Task instructions: Return every line of the entries below verbatim, omitting the picture lines.

(Dataset entries)
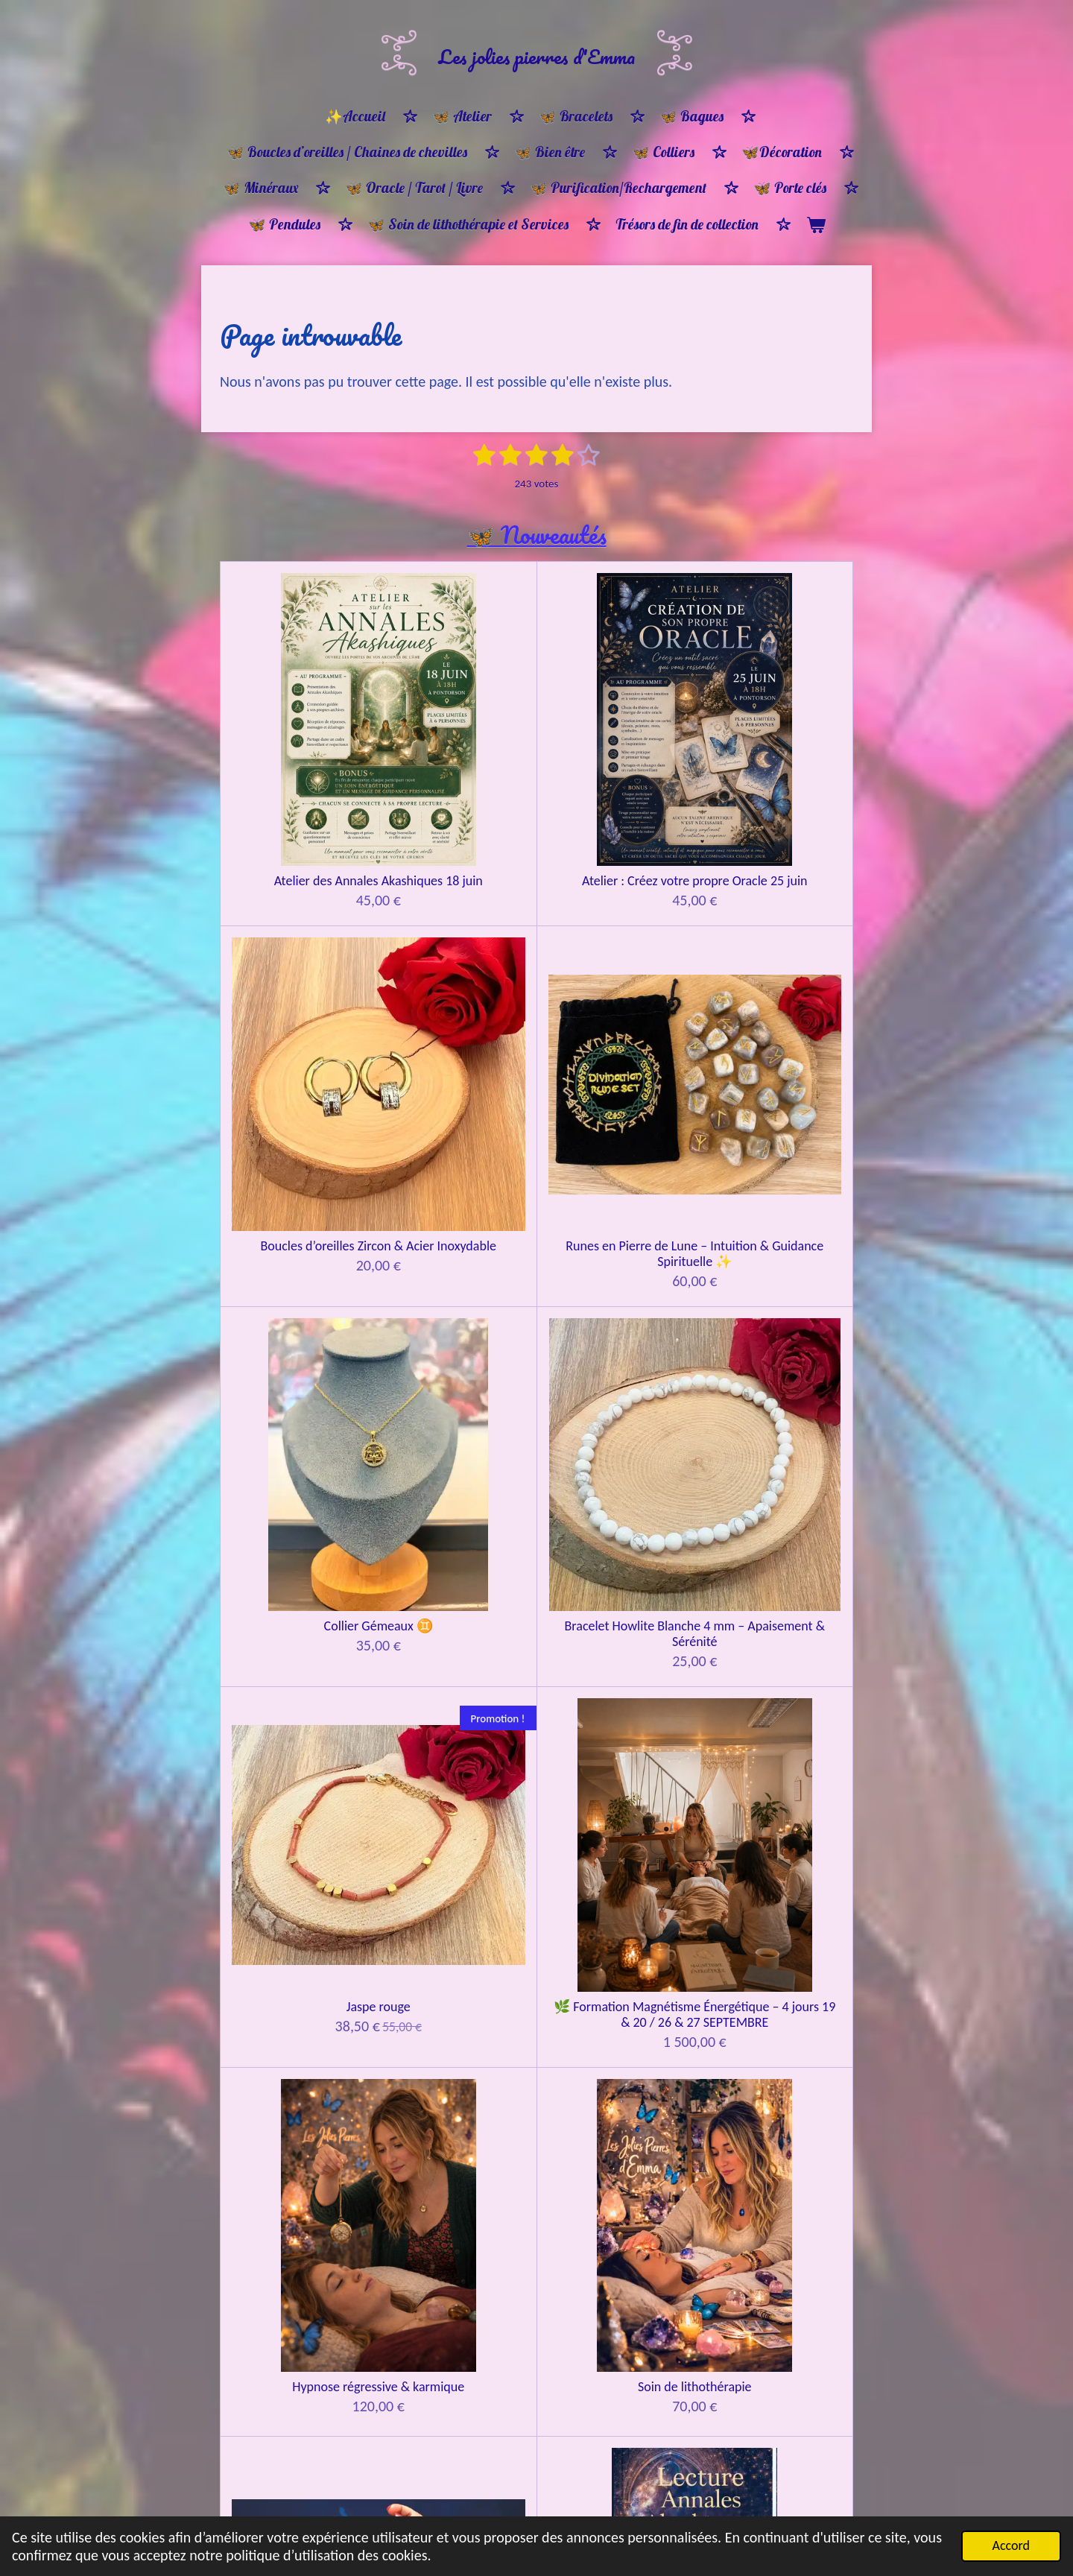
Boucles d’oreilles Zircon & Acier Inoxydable (616, 731)
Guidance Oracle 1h (616, 1470)
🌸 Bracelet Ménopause (299, 2260)
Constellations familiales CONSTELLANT (298, 1711)
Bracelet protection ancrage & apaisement (774, 2267)
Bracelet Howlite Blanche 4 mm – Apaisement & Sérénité (457, 972)
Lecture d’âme (615, 1222)
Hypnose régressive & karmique (299, 1229)
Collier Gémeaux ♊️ (298, 956)
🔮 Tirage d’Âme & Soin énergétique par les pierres (299, 1486)
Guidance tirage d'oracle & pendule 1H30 (774, 1478)
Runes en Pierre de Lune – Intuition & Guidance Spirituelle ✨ (774, 738)
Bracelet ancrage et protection (299, 2485)
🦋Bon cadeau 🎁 (299, 1989)
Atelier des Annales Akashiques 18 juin (299, 731)
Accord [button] (1011, 2545)
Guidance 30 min (457, 1470)
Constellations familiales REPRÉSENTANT (457, 1711)
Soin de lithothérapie (458, 1222)
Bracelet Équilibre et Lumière (457, 2267)
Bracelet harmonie (616, 2260)
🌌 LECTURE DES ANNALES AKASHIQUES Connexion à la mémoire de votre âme (774, 1245)
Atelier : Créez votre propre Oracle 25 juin (457, 731)
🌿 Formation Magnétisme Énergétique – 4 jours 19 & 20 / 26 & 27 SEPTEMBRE (774, 988)
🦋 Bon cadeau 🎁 (774, 1989)
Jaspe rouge (615, 956)
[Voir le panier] (815, 225)
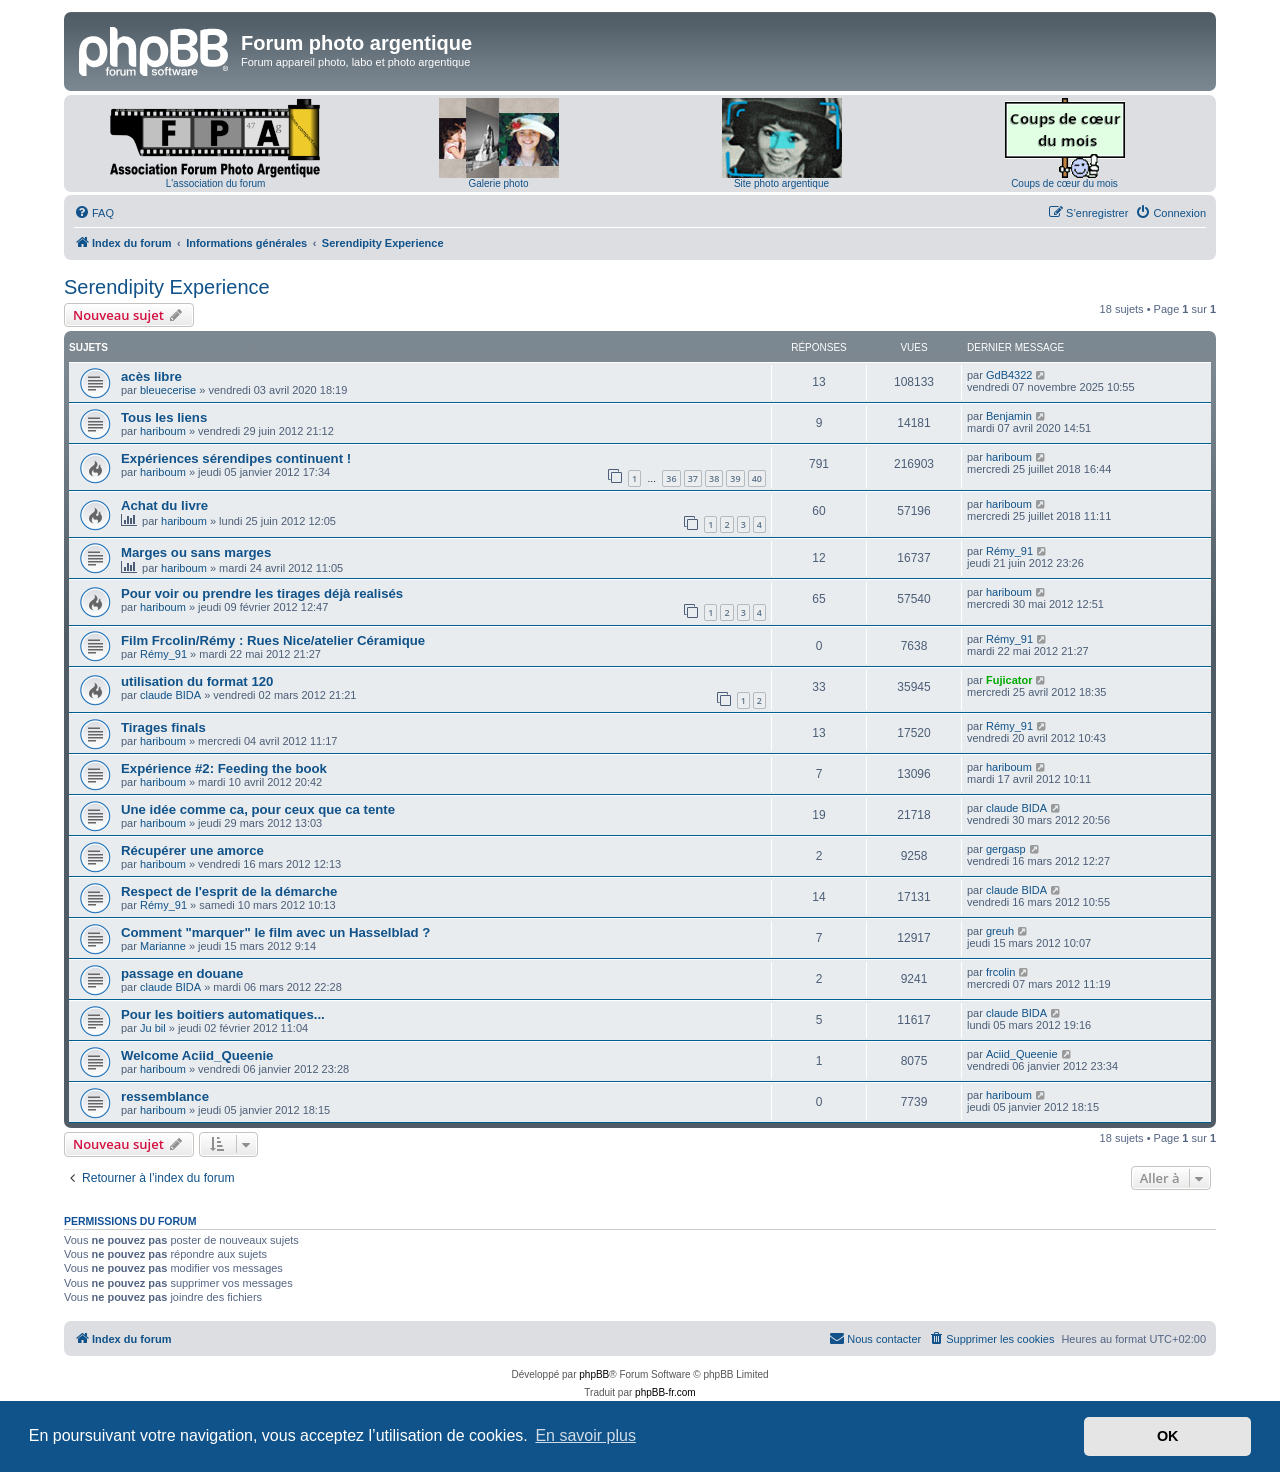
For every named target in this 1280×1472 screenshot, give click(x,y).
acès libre (151, 376)
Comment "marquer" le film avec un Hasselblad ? (275, 932)
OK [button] (1168, 1436)
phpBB (594, 1374)
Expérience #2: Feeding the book (224, 768)
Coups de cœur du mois (1064, 183)
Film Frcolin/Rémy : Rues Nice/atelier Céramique (273, 640)
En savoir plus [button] (585, 1435)
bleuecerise (168, 390)
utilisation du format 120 (197, 681)
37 (693, 478)
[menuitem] (94, 213)
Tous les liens (164, 417)
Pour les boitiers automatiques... (223, 1014)
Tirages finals (163, 727)
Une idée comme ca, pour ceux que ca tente (258, 809)
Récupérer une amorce (192, 850)
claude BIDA (170, 695)
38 (714, 478)
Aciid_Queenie (1022, 1054)
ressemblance (165, 1096)
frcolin (1000, 972)
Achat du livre (164, 505)
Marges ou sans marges (196, 552)
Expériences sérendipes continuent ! (236, 458)
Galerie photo (498, 183)
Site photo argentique (781, 183)
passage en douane (182, 973)
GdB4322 (1009, 375)
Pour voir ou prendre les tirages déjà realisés (262, 593)
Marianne (163, 946)
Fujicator (1009, 680)
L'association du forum (216, 183)
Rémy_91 (1009, 551)
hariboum (163, 431)
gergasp (1006, 849)
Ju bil (153, 1028)
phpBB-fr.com (665, 1392)
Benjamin (1009, 416)
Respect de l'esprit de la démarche (229, 891)
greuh (1000, 931)
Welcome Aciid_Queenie (197, 1055)
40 (757, 478)
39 (735, 478)
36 (671, 478)
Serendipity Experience (167, 287)
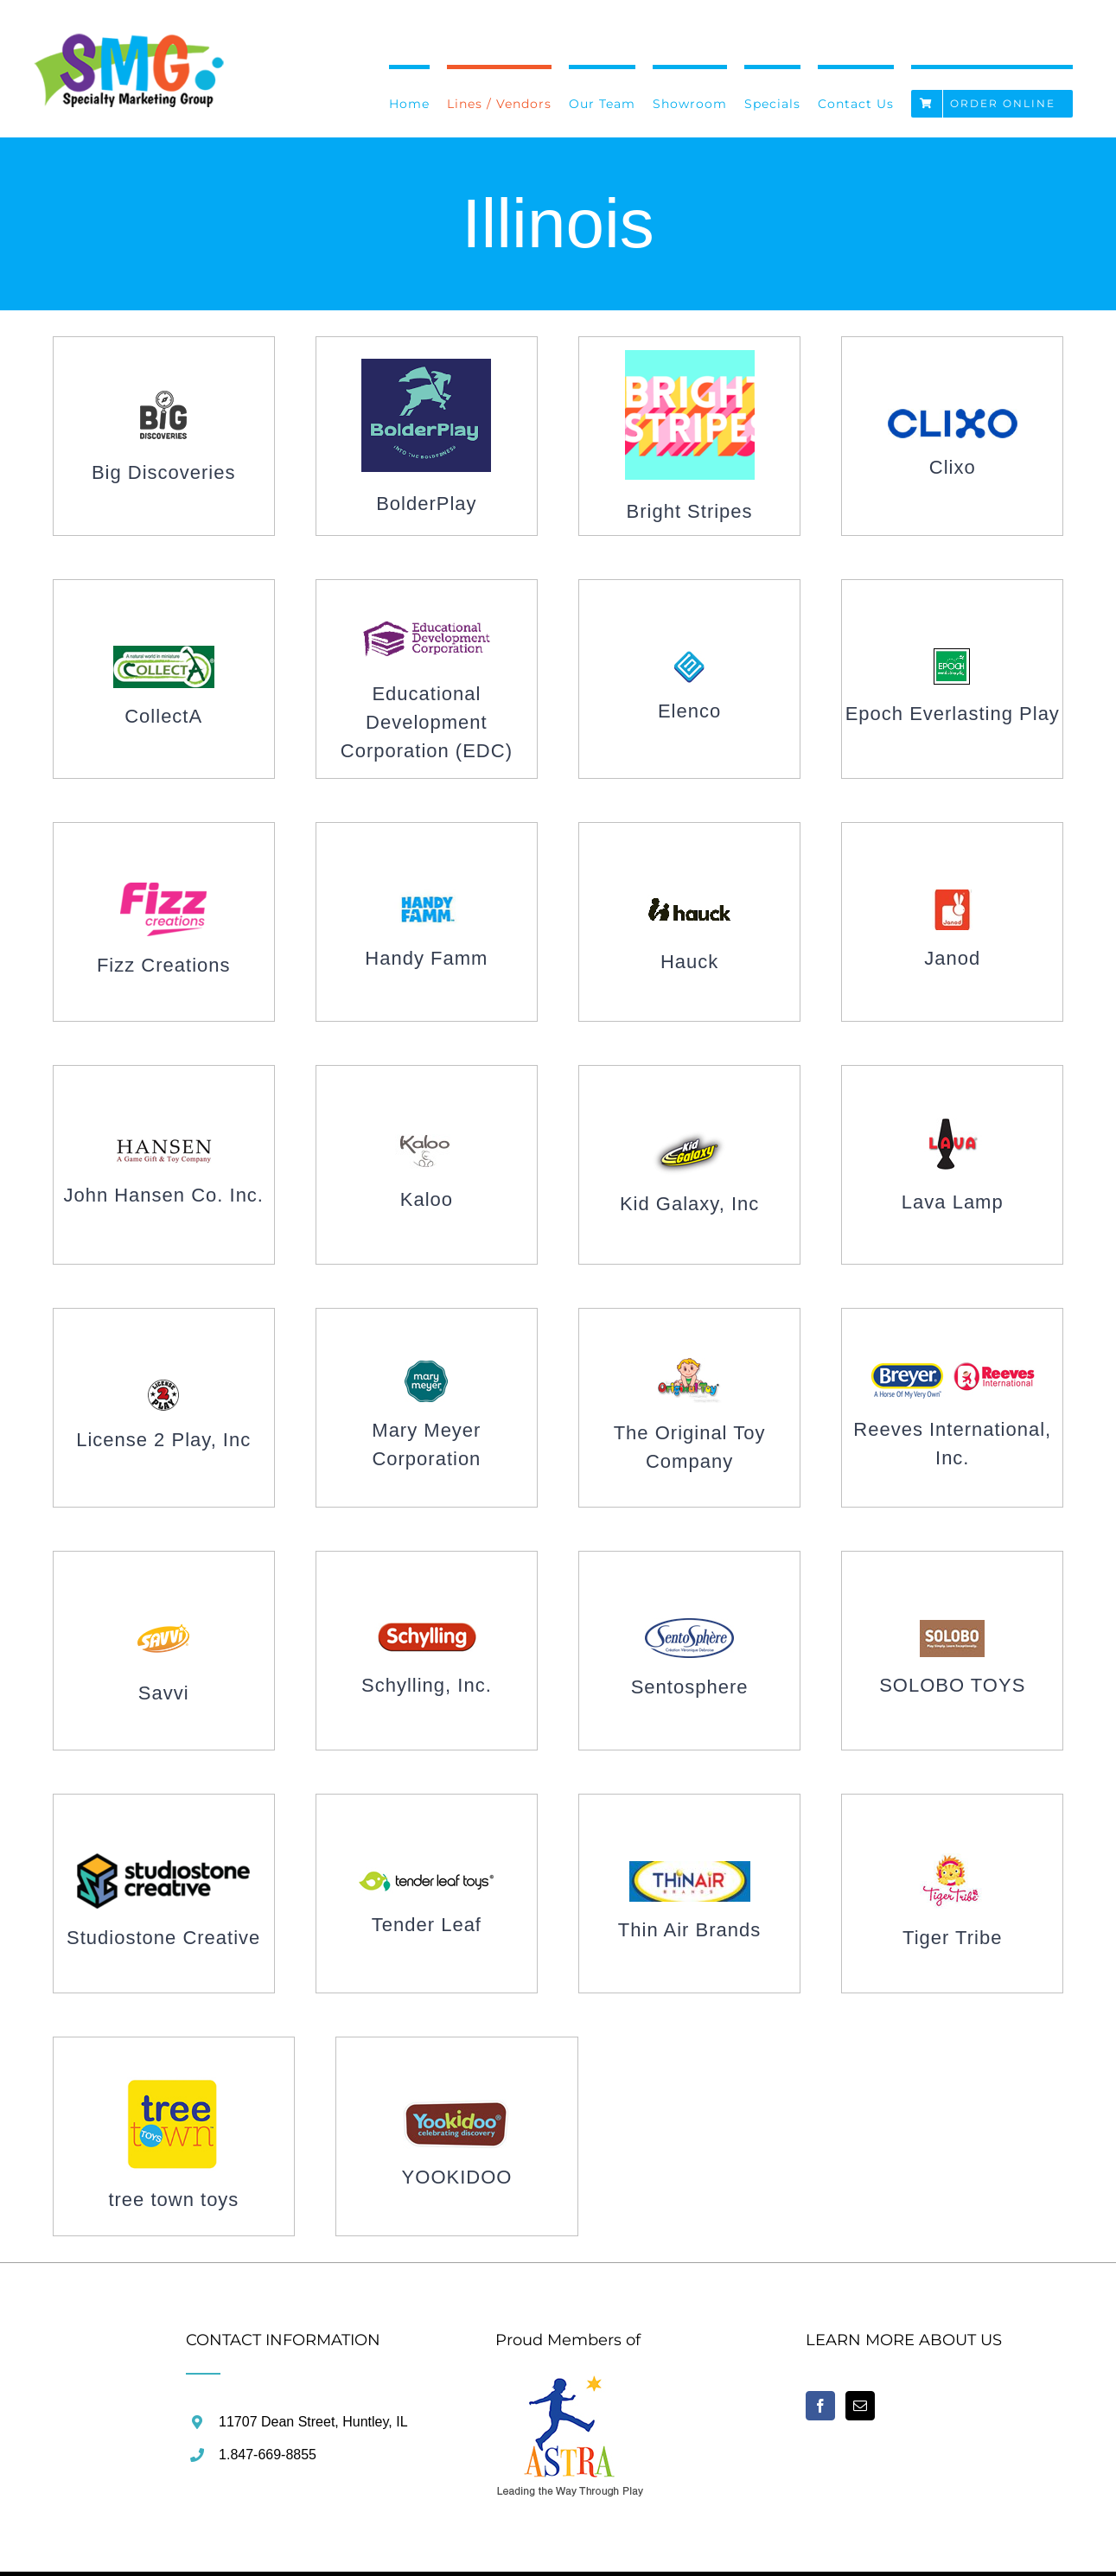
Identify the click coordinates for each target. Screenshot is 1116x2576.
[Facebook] (820, 2405)
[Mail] (860, 2405)
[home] (571, 2384)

Solution:
Boucles d’oreilles Zircon & Acier Inoxydable (616, 731)
Guidance Oracle 1h (616, 1470)
🌸 Bracelet Ménopause (299, 2260)
Constellations familiales CONSTELLANT (298, 1711)
Bracelet protection ancrage & apaisement (774, 2267)
Bracelet Howlite Blanche 4 mm – Apaisement & Sérénité (457, 972)
Lecture d’âme (615, 1222)
Hypnose régressive & karmique (299, 1229)
Collier Gémeaux ♊️ (298, 956)
🔮 Tirage d’Âme & Soin énergétique par les pierres (299, 1486)
Guidance tirage d'oracle & pendule 1H30 (774, 1478)
Runes en Pierre de Lune – Intuition & Guidance Spirituelle ✨ (774, 738)
Bracelet ancrage et protection (299, 2485)
🦋Bon cadeau 🎁 (299, 1989)
Atelier des Annales Akashiques 18 juin (299, 731)
Accord [button] (1011, 2545)
Guidance 30 min (457, 1470)
Constellations familiales REPRÉSENTANT (457, 1711)
Soin de lithothérapie (458, 1222)
Bracelet Équilibre et Lumière (457, 2267)
Bracelet harmonie (616, 2260)
🌌 LECTURE DES ANNALES AKASHIQUES Connexion à la mémoire de votre âme (774, 1245)
Atelier : Créez votre propre Oracle 25 juin (457, 731)
🌿 Formation Magnétisme Énergétique – 4 jours 19 & 20 / 26 & 27 SEPTEMBRE (774, 988)
🦋 Bon cadeau 🎁 (774, 1989)
Jaspe rouge (615, 956)
[Voir le panier] (815, 225)
For every named target in this 1280×1472 screenshot, give click(x,y).
acès libre (151, 376)
Comment "marquer" le film avec un Hasselblad ? (275, 932)
OK [button] (1168, 1436)
phpBB (594, 1374)
Expérience #2: Feeding the book (224, 768)
Coups de cœur du mois (1064, 183)
Film Frcolin/Rémy : Rues Nice/atelier Céramique (273, 640)
En savoir plus [button] (585, 1435)
bleuecerise (168, 390)
utilisation du format 120 (197, 681)
37 (693, 478)
[menuitem] (94, 213)
Tous les liens (164, 417)
Pour les boitiers automatiques... (223, 1014)
Tirages finals (163, 727)
Une idée comme ca, pour ceux que ca tente (258, 809)
Récupérer une amorce (192, 850)
claude BIDA (170, 695)
38 (714, 478)
Aciid_Queenie (1022, 1054)
ressemblance (165, 1096)
frcolin (1000, 972)
Achat du livre (164, 505)
Marges ou sans marges (196, 552)
Expériences sérendipes continuent ! (236, 458)
Galerie photo (498, 183)
Site photo argentique (781, 183)
passage en douane (182, 973)
GdB4322 (1009, 375)
Pour voir ou prendre les tirages déjà realisés (262, 593)
Marianne (163, 946)
Fujicator (1009, 680)
L'association du forum (216, 183)
Rémy_91 (1009, 551)
hariboum (163, 431)
gergasp (1006, 849)
Ju bil (153, 1028)
phpBB-fr.com (665, 1392)
Benjamin (1009, 416)
Respect de l'esprit de la démarche (229, 891)
greuh (1000, 931)
Welcome Aciid_Queenie (197, 1055)
40 (757, 478)
39 (735, 478)
36 (671, 478)
Serendipity Experience (167, 287)
Identify the click coordinates for each target. Screenshot is 1116x2576.
[Facebook] (820, 2405)
[Mail] (860, 2405)
[home] (571, 2384)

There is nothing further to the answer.